The building's views and size will surprise most of the city's brokers and tenants. Fully occupied by the phone company since it was completed in 1964, few people have been in the building outside of phone company employees. The building has been vacant since 2005 when the telecommunications giant -- then SBC -- started moving employees to San Ramon and San Antonio, Texas. At the same time it unloaded 680 Folsom, AT&T also sold off two other properties, 370 Third St. and the landmark 140 New Montgomery St.
"It was never toured -- people don't come into the utility buildings," said Field.

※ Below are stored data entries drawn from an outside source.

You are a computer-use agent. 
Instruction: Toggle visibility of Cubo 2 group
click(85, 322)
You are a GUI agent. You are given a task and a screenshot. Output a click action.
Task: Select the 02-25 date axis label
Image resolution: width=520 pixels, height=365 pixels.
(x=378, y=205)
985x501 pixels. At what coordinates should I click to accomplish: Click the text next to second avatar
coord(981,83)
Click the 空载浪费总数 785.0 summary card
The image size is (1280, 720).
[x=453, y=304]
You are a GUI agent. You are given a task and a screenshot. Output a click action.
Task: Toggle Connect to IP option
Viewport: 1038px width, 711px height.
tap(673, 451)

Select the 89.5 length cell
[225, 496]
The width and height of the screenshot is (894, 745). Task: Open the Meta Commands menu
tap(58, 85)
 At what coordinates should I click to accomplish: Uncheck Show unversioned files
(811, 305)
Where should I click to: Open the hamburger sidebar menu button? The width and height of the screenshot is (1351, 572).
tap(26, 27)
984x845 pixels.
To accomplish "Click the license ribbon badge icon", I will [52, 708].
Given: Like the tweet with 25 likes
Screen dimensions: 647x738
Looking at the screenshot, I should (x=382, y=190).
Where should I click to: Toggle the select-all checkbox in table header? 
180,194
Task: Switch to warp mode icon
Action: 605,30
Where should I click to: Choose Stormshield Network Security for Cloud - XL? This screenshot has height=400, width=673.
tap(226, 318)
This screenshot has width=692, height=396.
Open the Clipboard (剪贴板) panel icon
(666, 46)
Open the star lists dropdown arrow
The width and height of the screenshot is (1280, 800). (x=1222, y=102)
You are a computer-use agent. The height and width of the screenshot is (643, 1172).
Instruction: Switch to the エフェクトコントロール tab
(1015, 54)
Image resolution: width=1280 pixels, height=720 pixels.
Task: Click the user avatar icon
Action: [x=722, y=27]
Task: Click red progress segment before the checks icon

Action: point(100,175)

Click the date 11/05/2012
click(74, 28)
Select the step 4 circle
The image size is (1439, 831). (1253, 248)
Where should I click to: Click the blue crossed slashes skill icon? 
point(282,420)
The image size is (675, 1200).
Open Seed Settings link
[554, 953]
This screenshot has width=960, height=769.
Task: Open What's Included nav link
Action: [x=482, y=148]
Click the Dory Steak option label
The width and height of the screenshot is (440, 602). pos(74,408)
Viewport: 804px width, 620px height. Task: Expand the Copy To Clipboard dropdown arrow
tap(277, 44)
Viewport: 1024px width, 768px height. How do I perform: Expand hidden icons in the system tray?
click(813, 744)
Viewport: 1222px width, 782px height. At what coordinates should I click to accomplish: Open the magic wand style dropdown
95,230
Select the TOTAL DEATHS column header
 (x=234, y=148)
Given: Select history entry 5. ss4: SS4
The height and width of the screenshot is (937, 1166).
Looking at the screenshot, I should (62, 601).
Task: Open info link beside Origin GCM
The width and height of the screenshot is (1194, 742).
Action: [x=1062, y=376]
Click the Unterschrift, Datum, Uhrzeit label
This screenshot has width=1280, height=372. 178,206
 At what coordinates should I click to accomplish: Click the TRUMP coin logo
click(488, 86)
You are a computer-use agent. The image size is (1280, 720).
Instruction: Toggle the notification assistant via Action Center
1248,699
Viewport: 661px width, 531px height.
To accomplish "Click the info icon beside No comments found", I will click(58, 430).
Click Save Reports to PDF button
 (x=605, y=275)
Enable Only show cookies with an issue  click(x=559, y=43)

At 35,000 square feet, the building has some of the biggest floorplates in the city -- similar in size to the Bank of America building -- and will cater to large users. Field compared it to the Landmark at One Market, a TMG project similar in size to 680 Folsom that was completely leased to seven tenants. Asking rates for the building will likely be about $60 a square foot a month, slightly less than Wilson Meany Sullivan is seeking for the final Foundry Square building nearby.
While the renovation will make 680 Folsom essentially a new building, TMG and RREEF decided it was environmentally and economically better to hold onto the existing structure's steel and floors, rather than raze it and begin anew. The developer is applying for LEED gold certification, the second highest level in the the U.S. Green Building Council's Leadership in Energy and Environmental Design program.
"We feel it's really important not to tear down, but to reinvent buildings," said Field.
TMG and RREEF are about to go out for a construction loan. The developers are putting in 35 percent equity, which should make it easier to get construction financing at a time when banks have tightened credit.
"It's a tough environment, but we'll get it done," he said.
Chris Roeder, a senior director at Jones Lang LaSalle, said the mid-2010 delivery date should time the market well, coming after Tishman Speyer's building at 555 Mission St. will likely be fully leased and other new construction won't be ready. Also, the fact that it's an existing building should allow TMG to have asking rates slightly cheaper than the new buildings it will compete with.
"It's coming in at the right time," he said.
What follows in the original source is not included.